§ **Problem details**: In the entries that follow, the lines from the line containing "Instruction: Select WDR Rockpalast entry" up to and including the line containing "Where should I" must be copied exactly, with pictures omitted.

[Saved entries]
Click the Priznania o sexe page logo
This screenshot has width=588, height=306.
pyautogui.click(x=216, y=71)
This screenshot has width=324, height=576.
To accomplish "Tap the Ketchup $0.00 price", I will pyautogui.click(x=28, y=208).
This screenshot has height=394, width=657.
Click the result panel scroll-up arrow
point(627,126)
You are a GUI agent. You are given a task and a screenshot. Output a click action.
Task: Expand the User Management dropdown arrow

--

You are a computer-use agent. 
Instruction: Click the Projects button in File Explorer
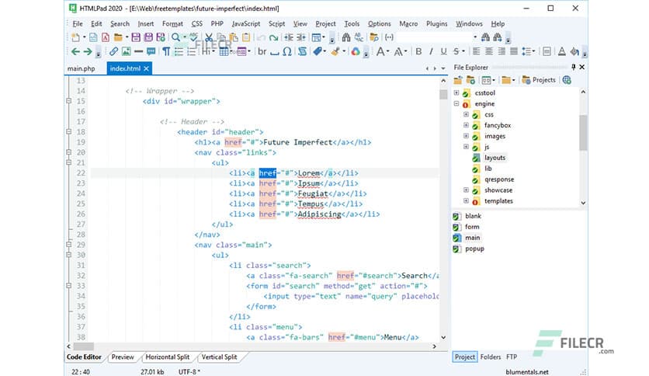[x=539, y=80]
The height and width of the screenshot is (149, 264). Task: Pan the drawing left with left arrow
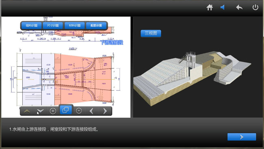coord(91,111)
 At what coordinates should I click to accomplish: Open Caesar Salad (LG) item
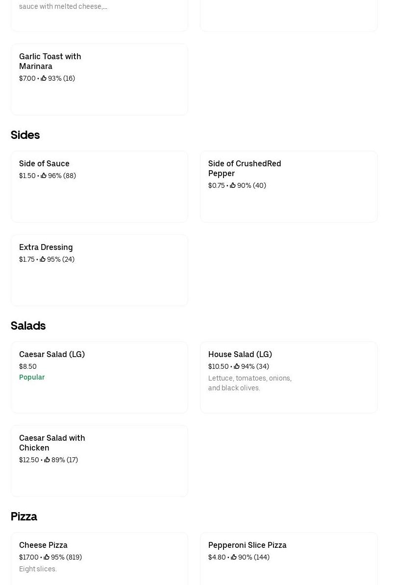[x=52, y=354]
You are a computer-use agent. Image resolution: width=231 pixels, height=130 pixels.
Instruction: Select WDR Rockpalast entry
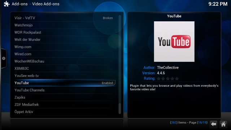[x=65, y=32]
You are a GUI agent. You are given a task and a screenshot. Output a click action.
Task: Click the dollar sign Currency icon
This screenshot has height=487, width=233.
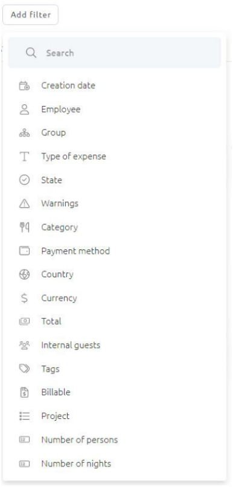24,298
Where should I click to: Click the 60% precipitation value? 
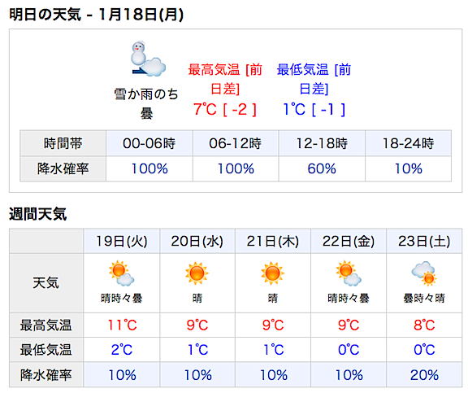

* * *

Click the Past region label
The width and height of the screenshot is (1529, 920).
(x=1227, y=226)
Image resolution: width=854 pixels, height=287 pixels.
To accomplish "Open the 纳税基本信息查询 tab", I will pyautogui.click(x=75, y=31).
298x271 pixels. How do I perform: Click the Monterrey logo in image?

§ **Solution below**:
Instruction: Select WDR Rockpalast entry
[x=65, y=32]
You are a GUI agent. You are given a task and a screenshot. Output a click action.
Task: Click the dollar sign Currency icon
This screenshot has height=487, width=233.
24,298
Where should I click to: Click the 60% precipitation value? 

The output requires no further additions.